The new year hasn’t even arrived, yet many small business owners may be wishing the clocks would go backwards. With big issues such as the Fiscal Cliff and the early stages of health care reform slated to go into effect on January 1st, there’s little wonder why.
But even if 2013 looks a bit rough from the outside, it doesn’t mean small business owners should be sticking their heads in the sand. If you are running a small business heading into the new year, here are five resolutions that you can make to keep your business on course:
1. Work on focus. If there is one thing that small business owners should have learned from the 2012, it’s that bigger businesses are pulling out all the stops when it comes to acting like a small business. This is evinced by the push for personalized service and same day delivery. To survive, small businesses have to be hyper-focused on their niche market, only providing the products and services they can truly deliver with quality.

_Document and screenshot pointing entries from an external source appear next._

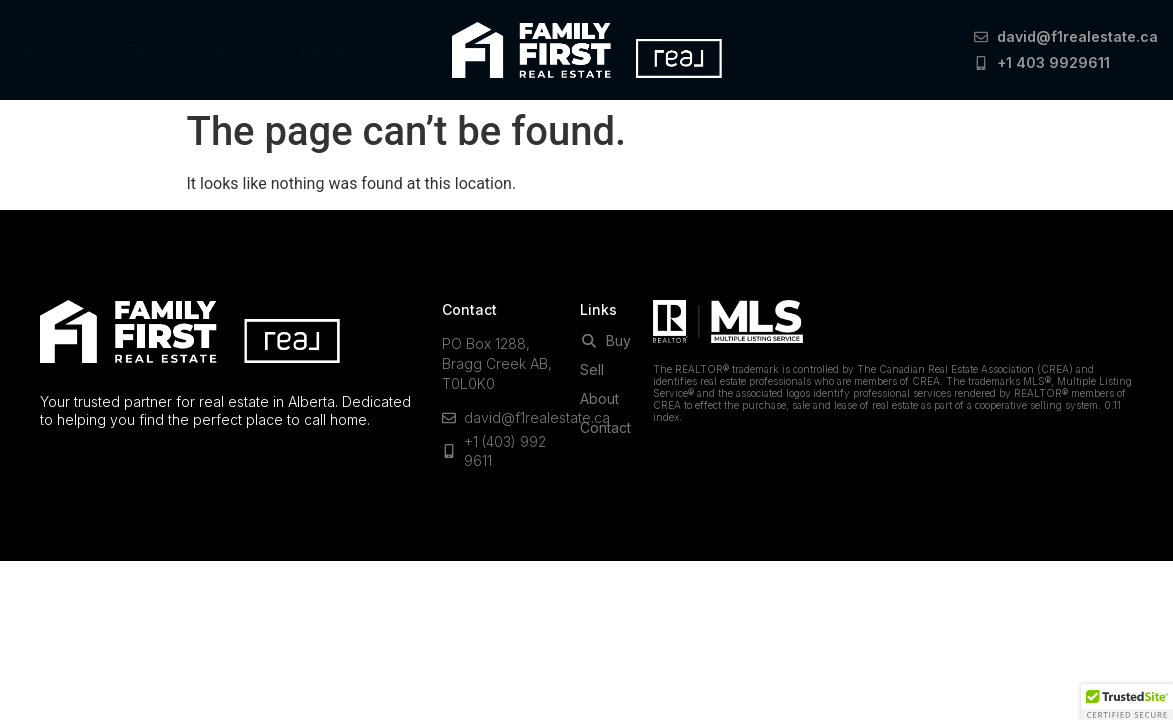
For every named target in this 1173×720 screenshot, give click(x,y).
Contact (329, 50)
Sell (139, 50)
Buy (45, 50)
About (226, 50)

2. Work those networks. Another big resolution for 2013, is to work on partnering with other businesses and professionals. Now more than ever, small businesses need to pool their resources in order to be more competitive, more relevant, and more profitable. This goes for businesses based both online and off-line. Even if you are not a natural when it comes to networking, in the new year the success of your business may depend on how well you can reach out to other business owners.
3. Work your customer service. One of the biggest assets a small business can have these days is also one of its most elusive: customer loyalty. I just saw an article at Business Insider about a Zappos customer service representative who spent a mind boggling 9 hours and 37 minutes (!) with a customer on the phone (they weren’t talking business the whole time… but, still…). Now, obviously you can’t afford to go that extreme with your customer service, but you can make a commitment to revamp some of your customer loyalty programs in 2013, and try to improve your overall customer service experience.
4. Work your online reputation. In these heady days of social media, a business’ reputation can literally be made or broken in an instant. The range and speed with which information is exchanged today is unprecedented. Another commitment for 2013, is to improve your online reputation. This includes: staying in touch with what people are saying about you online, ensuring that you business’ profile information is accurate, up-to-date, and complete, and in short, ensuring that your business is being properly represented.
5. Work your cash flow. Last, but certainly not least, is to re-evaluate how you manage your cash flow. If you haven’t yet learned your lesson from the chronic economic difficulty or any of the natural disasters that have happened in 2012, then make a commitment to incorporate strategies, such as creating an emergency fund, and using financing tools, such as a business cash advance or accounts receivables financing, to help you be prepared for emergency expenses and ultimately smooth out the flow of working capital in your business.
In short, as a small business owner, if you make it a point to truly focus on any of the areas mentioned above, then it may be just what you need to get your head out of the sand and paint a brighter picture in 2013.